:: Task material
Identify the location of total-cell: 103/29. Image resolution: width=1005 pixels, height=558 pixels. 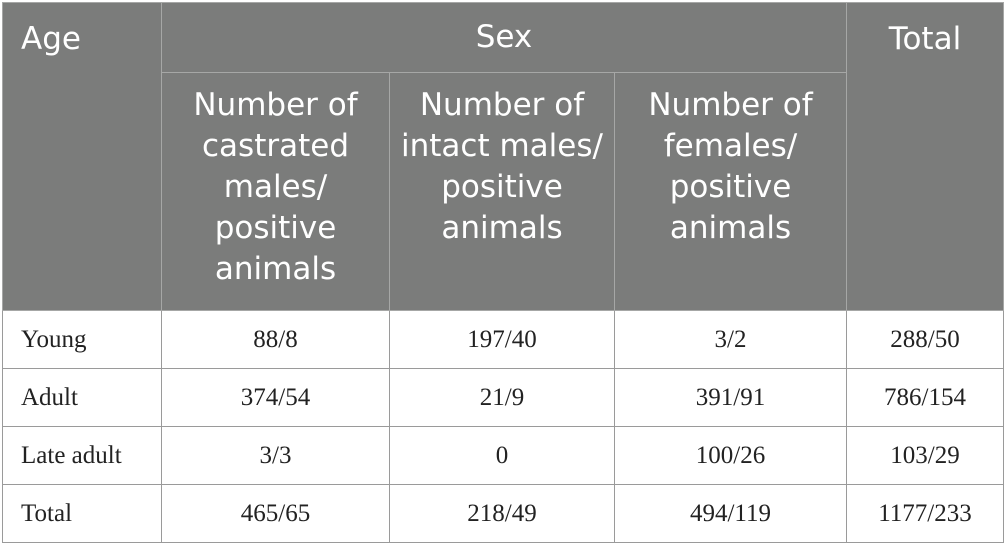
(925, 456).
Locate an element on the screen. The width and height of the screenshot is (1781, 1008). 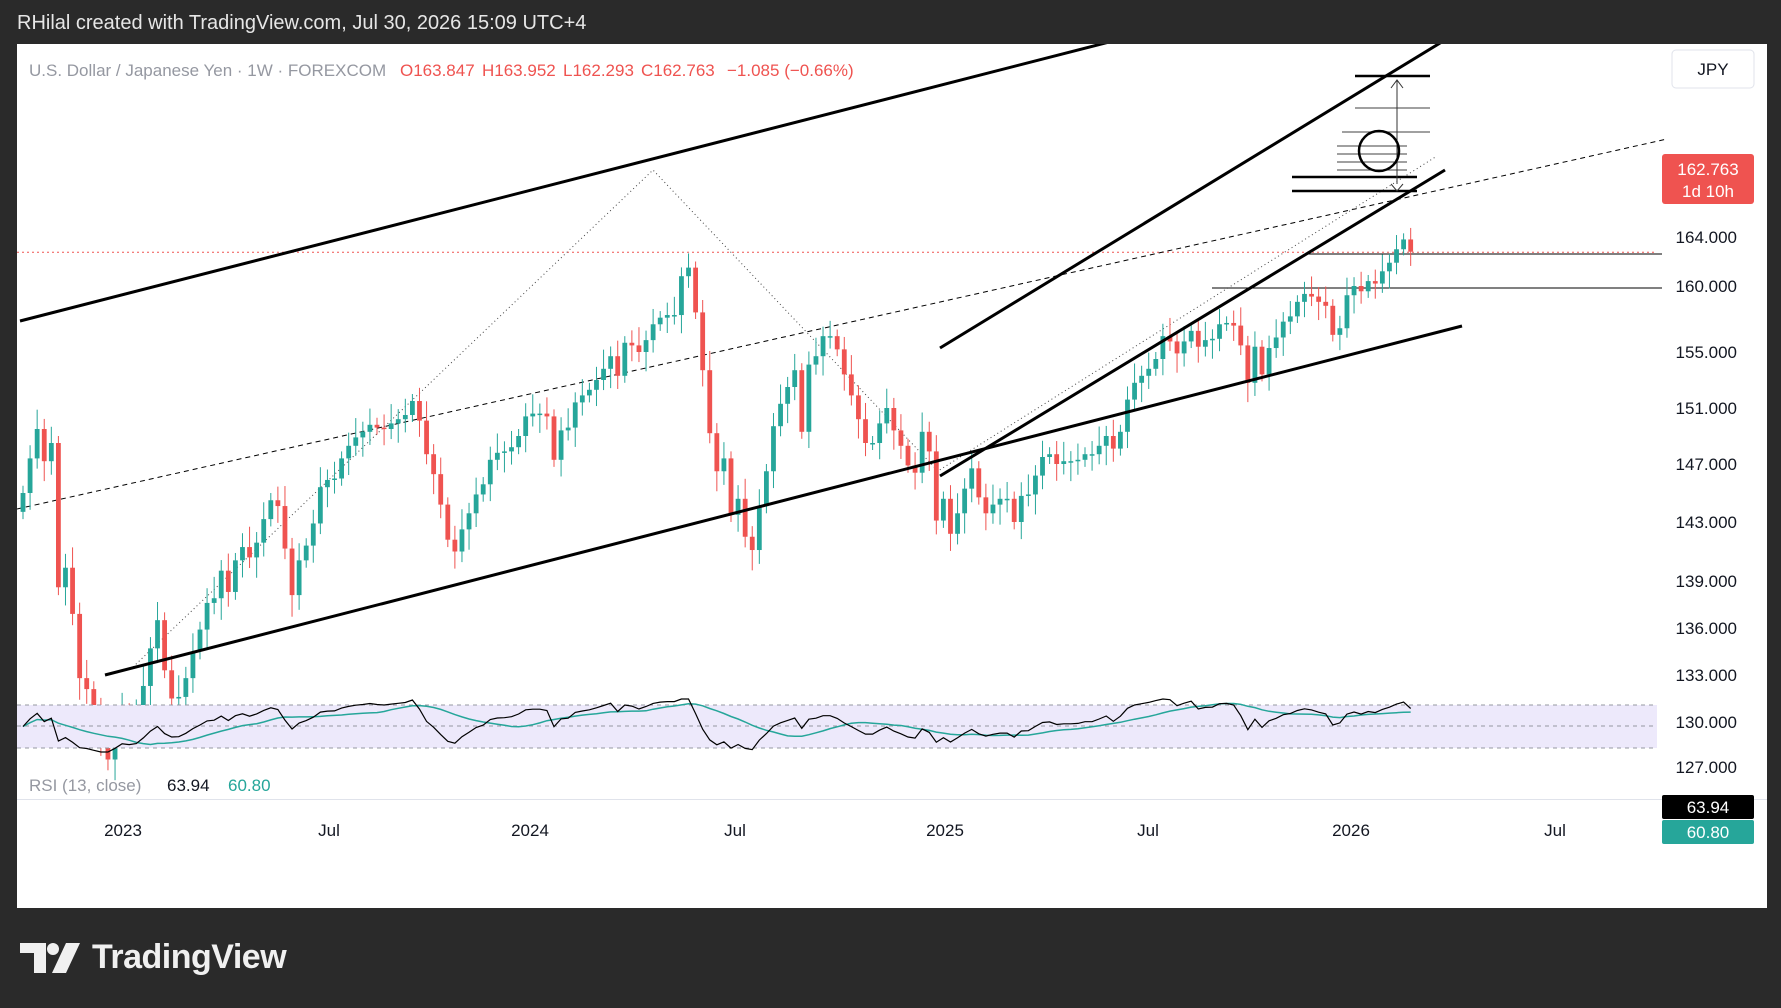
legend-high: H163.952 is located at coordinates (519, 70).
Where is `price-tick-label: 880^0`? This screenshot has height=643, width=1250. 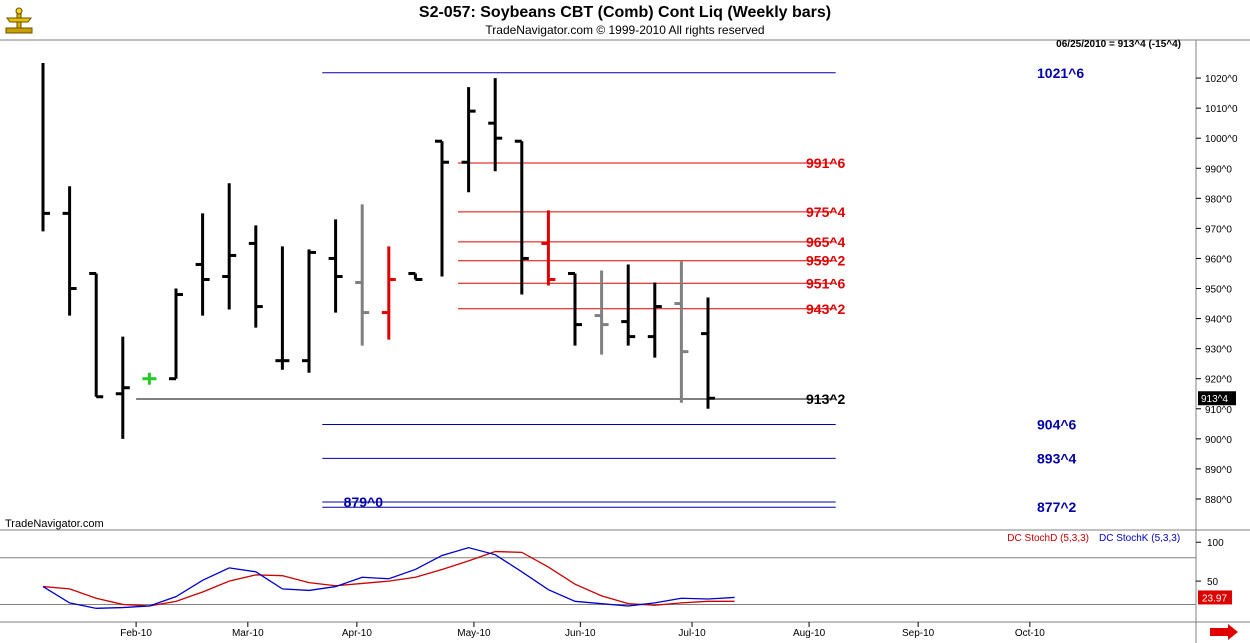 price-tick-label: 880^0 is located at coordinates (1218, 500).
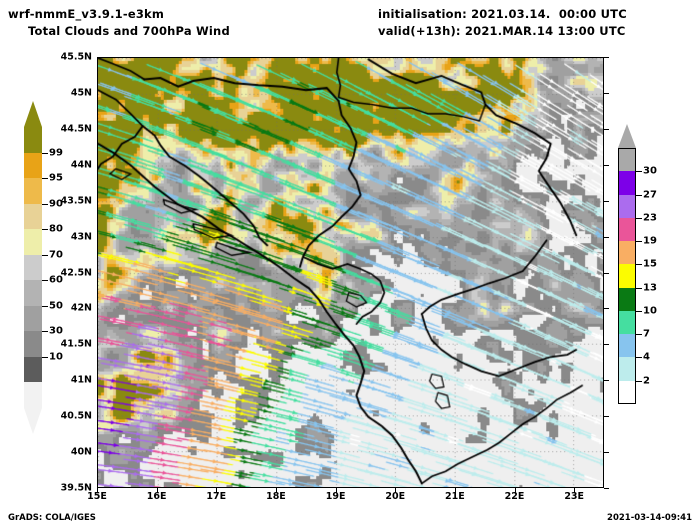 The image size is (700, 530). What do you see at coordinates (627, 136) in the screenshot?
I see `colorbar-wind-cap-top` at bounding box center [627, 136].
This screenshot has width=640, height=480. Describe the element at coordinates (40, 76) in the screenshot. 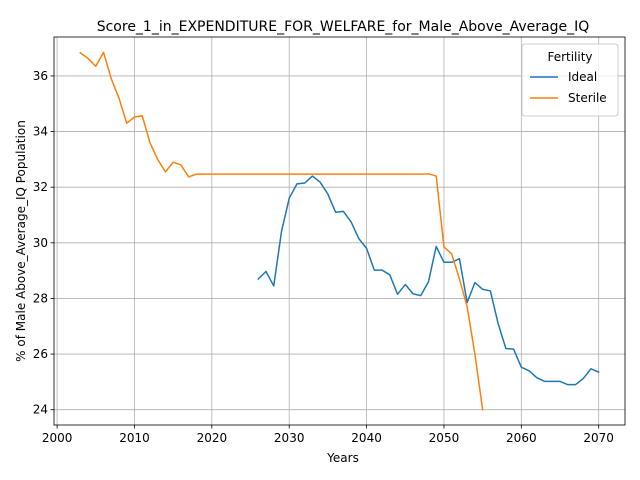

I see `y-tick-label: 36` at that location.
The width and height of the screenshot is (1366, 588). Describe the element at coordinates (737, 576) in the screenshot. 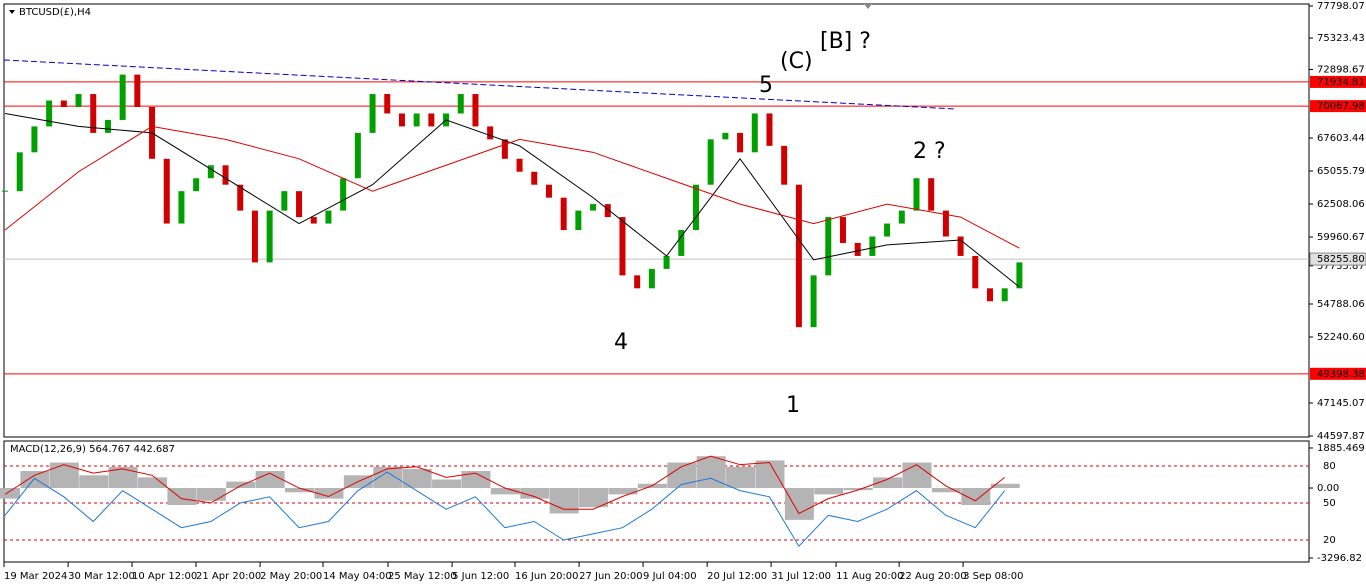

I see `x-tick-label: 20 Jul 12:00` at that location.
::::
- _Directive_
Retype the data word for word, starting at the line that contains "This screenshot has width=640, height=480." and ending with the last line of the data, and leave out the pictures.

- _Task solution_
This screenshot has width=640, height=480. Describe the element at coordinates (40, 76) in the screenshot. 

I see `y-tick-label: 36` at that location.
The width and height of the screenshot is (1366, 588). Describe the element at coordinates (737, 576) in the screenshot. 

I see `x-tick-label: 20 Jul 12:00` at that location.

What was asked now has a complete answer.